Question: Does your group have any recommendations or proposals for legislation?
I am actively part of the Military Action Group at the Capitol, a nonpartisan group of veterans that come together to work on legislation. We are working on some legislation, and one of the biggest things we are working on is making sure that the vocabulary in a bill is inclusive of women veterans, and not exclusive. So as we go through the language, it will be vetted to make sure it is inclusive.
Question: What challenges do women veterans face in finding employment and housing? Are they comparable to those that male veterans face?
Yes, with the exception that there is housing available for male veterans, and housing is not available for female veterans. For instance, the Veterans Home down by the VA Hospital is for homeless male veterans — there are no beds or rooms for female veterans. We've looked at this issue a lot. The problem is, how do you fill a house and keep it filled — and we don't really want to, we want them to get back on their feet.
The other thing we find is that women are typically more resourceful, or when they mess up, they don't burn all their bridges. So even if they have mental health or other issues, we are relationship creatures, and we at least manage a relationship with someone. Women tend to stay with family, or with friends, or sleep on someone's couch. Or get into a relationship, probably unhealthy, abusive, but they are considered to have a place to stay at night.
We can't remove them or help them in those situations, because they don't necessarily self identify, and quite frankly, the services are not available. The other issue is that women typically are single mothers or have children, especially women veterans. Housing for homeless women with children is difficult to find, and it is nonexistent for veterans.
Question: There seems to be increasing recognition that when a service member is away or experiences stress when he or she returns, there are consequences for spouses as well. Is that an issue your organization is concerned with?
We are all inclusive. We have a few people who are not veterans, but they have sons, daughters or husbands who are veterans, and they have found that they can come and talk to us and we can relate. Because even though we are women veterans, most women veterans are married to veterans — it becomes a way of life, you marry another service member. So we can relate on two aspects, not only for ourselves, but as a spouse or a mother. [Editor's note:Trista Matascastillo is married to Hector Matascastillo, who is also interviewed for this issue.]

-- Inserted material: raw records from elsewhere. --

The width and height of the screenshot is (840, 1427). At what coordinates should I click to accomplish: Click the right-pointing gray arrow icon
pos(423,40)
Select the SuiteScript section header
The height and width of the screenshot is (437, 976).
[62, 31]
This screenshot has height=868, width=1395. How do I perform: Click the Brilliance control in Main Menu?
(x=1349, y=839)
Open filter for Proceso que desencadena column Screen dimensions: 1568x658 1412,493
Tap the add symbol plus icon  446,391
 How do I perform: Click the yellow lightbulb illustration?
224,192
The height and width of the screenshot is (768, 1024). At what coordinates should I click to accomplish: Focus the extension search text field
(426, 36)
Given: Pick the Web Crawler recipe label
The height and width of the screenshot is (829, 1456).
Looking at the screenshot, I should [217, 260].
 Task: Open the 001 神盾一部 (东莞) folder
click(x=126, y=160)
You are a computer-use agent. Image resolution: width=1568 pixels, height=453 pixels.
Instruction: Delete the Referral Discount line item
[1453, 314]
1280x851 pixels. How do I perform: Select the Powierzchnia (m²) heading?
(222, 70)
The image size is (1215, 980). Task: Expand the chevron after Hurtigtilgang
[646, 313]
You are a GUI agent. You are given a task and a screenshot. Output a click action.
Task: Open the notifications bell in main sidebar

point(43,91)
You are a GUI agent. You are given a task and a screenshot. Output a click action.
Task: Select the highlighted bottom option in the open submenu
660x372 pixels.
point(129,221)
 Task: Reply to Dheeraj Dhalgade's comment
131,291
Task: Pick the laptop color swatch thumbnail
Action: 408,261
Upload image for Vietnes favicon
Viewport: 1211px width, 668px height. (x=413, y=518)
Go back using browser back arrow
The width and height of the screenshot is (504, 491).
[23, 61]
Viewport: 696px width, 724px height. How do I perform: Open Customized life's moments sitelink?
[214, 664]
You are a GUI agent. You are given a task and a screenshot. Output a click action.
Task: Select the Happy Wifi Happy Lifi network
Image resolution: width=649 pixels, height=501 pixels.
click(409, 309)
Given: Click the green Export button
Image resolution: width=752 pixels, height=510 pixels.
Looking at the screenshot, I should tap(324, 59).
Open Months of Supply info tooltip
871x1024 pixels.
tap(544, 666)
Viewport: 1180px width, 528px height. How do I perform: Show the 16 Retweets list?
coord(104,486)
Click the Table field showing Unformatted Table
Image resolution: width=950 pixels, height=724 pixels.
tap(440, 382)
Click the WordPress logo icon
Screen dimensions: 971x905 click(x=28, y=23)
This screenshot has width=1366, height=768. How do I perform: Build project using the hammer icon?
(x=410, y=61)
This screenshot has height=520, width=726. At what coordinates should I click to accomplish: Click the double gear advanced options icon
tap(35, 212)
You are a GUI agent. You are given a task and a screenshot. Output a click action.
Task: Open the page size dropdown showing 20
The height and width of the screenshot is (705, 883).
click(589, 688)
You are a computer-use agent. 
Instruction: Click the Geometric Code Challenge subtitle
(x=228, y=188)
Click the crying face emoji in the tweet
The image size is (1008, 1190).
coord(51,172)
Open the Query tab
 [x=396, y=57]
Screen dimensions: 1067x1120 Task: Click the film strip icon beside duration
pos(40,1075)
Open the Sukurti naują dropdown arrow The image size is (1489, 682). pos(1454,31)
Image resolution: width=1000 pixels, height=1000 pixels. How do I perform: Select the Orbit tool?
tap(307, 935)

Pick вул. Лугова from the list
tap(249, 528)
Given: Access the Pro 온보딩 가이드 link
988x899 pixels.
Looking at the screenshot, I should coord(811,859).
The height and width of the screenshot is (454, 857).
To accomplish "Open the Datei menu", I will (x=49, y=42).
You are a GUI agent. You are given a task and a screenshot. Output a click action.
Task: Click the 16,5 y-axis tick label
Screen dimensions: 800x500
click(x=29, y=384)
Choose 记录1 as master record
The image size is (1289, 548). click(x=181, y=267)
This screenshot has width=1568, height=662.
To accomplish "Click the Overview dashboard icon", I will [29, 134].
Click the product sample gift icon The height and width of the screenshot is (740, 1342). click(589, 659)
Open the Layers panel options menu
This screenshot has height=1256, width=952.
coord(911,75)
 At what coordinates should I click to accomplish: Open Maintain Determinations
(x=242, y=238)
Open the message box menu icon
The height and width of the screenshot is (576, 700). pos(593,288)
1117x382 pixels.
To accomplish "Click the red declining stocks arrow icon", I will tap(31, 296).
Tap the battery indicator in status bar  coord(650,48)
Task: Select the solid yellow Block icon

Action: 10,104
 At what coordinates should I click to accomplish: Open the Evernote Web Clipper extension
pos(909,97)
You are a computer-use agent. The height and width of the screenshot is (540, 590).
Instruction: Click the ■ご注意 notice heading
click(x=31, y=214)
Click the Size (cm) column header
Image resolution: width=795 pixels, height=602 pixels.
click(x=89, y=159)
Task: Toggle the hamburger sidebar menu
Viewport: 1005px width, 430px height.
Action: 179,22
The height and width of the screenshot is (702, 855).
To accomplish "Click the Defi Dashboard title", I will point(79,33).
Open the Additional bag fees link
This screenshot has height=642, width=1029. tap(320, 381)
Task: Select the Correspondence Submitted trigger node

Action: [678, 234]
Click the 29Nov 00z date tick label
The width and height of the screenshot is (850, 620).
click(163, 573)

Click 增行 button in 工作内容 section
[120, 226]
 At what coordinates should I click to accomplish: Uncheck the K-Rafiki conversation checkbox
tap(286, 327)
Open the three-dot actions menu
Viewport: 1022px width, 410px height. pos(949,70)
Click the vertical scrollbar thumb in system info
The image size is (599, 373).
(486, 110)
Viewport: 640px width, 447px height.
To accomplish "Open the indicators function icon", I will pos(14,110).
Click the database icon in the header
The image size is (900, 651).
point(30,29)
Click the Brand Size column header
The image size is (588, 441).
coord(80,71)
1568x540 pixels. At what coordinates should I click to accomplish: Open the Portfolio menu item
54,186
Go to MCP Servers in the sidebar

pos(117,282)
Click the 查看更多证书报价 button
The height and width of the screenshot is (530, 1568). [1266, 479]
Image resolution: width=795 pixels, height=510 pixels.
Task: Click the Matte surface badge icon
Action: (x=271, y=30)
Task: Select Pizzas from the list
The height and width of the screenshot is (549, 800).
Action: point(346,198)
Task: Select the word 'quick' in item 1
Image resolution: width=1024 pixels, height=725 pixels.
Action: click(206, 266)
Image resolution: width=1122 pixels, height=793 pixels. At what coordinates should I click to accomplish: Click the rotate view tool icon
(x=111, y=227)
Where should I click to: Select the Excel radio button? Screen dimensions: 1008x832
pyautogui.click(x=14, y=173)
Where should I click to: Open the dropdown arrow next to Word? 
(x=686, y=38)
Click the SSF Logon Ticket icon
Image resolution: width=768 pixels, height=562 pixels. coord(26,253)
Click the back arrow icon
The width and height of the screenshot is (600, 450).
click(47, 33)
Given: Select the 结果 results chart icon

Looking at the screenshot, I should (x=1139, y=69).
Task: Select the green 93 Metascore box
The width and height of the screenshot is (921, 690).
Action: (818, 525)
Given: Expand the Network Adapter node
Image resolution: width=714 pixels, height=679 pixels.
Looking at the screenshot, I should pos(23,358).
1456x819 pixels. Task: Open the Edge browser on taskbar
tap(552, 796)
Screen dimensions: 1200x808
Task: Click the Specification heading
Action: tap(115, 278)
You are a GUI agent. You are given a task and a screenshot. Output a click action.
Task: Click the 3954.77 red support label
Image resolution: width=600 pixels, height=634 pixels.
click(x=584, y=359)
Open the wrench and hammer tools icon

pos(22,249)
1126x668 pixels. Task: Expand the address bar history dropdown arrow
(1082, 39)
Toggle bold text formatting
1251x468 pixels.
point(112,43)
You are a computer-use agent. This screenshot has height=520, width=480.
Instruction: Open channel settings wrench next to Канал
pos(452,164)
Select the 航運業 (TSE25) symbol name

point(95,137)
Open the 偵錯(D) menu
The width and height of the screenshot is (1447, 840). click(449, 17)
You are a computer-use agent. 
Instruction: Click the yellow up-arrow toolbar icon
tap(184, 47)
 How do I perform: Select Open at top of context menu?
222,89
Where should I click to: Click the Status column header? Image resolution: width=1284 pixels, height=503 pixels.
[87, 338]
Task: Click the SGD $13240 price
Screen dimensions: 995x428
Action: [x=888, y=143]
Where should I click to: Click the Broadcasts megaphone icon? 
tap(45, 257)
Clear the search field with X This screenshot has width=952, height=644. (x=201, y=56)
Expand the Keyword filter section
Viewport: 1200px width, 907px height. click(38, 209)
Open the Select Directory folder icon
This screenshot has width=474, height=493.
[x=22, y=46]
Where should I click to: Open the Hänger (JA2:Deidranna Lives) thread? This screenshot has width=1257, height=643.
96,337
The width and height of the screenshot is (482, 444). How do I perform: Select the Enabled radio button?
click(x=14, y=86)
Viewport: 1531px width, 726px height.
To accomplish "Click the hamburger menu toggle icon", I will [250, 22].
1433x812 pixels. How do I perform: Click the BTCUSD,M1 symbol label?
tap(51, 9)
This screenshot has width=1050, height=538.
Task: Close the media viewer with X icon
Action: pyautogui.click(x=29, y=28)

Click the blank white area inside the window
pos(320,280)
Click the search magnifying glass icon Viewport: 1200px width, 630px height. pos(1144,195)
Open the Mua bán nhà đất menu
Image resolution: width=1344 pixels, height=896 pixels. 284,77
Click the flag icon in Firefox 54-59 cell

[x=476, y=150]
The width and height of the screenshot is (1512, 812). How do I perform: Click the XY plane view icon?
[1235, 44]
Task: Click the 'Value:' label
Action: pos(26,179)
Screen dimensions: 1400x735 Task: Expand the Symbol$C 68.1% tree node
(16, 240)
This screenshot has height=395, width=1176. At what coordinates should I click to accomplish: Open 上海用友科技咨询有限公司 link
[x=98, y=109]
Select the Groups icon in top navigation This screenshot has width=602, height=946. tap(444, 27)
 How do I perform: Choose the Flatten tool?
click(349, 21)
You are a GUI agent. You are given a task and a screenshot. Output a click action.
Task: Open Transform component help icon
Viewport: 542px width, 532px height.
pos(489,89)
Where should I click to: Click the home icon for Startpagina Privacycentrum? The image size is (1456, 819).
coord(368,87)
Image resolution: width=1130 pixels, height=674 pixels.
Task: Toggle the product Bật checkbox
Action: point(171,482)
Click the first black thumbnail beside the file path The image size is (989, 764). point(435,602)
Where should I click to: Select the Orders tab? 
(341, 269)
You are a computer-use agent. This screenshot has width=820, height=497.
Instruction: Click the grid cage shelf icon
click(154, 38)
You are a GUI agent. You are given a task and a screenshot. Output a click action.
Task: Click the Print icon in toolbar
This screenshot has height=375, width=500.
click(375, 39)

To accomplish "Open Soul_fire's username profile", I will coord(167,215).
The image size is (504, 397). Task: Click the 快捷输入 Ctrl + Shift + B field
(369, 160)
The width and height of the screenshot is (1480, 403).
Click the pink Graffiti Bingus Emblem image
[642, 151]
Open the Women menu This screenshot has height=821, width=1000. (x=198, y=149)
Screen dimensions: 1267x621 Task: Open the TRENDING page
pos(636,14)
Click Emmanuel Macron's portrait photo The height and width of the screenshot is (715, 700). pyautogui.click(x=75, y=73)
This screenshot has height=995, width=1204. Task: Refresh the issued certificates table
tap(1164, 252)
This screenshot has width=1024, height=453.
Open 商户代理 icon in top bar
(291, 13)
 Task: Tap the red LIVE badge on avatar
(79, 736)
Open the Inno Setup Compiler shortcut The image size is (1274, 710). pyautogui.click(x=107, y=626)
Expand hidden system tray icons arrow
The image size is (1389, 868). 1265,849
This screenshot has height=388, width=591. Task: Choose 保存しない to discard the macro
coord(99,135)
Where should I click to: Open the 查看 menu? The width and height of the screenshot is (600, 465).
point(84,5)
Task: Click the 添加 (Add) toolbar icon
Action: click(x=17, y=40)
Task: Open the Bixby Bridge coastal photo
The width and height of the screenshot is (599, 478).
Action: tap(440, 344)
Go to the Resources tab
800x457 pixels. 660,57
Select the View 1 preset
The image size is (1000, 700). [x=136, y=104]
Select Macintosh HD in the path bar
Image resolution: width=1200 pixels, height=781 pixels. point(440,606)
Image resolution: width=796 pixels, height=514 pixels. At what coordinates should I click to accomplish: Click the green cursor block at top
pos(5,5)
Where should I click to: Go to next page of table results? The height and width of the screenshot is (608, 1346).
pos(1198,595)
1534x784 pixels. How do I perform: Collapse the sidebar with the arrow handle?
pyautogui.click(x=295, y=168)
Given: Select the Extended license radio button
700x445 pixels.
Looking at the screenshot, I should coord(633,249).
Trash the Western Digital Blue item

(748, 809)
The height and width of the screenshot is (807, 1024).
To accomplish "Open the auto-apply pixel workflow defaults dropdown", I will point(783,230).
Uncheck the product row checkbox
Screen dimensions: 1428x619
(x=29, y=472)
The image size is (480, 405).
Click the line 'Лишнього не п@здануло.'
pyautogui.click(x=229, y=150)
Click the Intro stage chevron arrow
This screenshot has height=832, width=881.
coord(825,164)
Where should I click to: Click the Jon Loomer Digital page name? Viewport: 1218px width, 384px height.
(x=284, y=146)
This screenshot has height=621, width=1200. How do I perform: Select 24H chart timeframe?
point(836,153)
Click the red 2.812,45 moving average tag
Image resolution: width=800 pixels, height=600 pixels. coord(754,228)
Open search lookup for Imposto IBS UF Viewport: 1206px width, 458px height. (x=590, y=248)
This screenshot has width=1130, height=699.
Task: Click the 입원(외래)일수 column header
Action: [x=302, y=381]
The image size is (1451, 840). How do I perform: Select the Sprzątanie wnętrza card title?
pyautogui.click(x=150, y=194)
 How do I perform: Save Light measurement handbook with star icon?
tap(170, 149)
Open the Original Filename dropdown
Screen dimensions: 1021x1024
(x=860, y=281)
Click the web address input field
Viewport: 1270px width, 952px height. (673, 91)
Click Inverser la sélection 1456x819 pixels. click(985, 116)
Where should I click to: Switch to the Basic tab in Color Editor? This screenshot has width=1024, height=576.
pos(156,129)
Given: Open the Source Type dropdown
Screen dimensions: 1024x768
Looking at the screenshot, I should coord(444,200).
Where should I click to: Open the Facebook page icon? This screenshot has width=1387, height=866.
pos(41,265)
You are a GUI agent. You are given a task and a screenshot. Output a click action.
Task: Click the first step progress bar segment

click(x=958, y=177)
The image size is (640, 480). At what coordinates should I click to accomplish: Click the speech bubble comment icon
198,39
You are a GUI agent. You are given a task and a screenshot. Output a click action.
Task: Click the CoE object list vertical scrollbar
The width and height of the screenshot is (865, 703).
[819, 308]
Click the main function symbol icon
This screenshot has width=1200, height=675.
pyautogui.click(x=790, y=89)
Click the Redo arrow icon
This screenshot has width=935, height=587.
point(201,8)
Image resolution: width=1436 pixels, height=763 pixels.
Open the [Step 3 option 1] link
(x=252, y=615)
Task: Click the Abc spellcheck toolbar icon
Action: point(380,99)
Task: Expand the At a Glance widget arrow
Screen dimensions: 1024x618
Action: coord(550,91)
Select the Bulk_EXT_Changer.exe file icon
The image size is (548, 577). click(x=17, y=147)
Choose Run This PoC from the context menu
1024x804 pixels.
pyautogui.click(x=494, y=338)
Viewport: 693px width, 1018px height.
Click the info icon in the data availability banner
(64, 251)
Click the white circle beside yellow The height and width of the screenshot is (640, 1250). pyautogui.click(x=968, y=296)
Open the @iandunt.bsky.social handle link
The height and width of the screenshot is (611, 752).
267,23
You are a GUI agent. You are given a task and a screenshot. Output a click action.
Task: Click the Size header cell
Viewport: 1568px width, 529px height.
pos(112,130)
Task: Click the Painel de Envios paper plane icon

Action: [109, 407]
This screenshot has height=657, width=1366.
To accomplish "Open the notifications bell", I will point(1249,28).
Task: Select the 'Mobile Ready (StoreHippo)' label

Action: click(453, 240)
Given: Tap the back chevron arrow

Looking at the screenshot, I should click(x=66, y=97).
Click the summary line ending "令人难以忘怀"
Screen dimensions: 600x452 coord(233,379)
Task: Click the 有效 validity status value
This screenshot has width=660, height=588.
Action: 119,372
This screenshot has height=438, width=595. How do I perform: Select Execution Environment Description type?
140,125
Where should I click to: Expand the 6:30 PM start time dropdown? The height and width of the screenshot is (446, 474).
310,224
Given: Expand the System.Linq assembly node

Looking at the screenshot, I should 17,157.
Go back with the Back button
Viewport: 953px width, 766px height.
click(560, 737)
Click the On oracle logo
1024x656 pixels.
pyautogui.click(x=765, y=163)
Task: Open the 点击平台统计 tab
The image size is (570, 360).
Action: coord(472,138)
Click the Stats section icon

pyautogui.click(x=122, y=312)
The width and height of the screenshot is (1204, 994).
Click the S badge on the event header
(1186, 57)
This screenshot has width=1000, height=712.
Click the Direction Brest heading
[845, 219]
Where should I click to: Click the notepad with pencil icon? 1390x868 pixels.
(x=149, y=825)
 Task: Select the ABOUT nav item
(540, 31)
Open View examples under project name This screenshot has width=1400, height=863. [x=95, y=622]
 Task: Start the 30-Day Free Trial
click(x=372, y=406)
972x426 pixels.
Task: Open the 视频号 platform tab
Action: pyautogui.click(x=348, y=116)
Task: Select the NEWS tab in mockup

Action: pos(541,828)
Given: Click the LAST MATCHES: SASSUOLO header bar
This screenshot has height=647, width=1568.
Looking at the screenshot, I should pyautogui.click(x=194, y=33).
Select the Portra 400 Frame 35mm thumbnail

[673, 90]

Question: You were an Army military police commander. Is there anything we should tell people about that experience and how it shaped your view of these issues?
I actually was in the Navy first, and then went through the commissioning process in the Marines. At that time, my youngest child was diagnosed as severely autistic, so I had a special needs child, and I was a single mom. In the Marine Corps, that doesnwork out very well. So I left the Marines and joined the National Guard and then I was full-time with the National Guard for the last five years.
I commanded the MP company last, and prior to that I was an air defense officer. I've personally experienced military sexual trauma when I was younger, as an enlisted person in the Navy, and it always affected me. When I was a commander is probably when it became most obvious — because at that point, I think about 50 percent of my soldiers were female soldiers. And I can't remember once in the whole time in my command that I didn't have a report of some kind of sexual harassment, military sexual trauma, rape, or something of that nature. In the whole time I commanded, it seemed like we had an open investigation repeatedly. That's when I said, we have to do something, truly this needs to stop. That's why it became such a passion for me.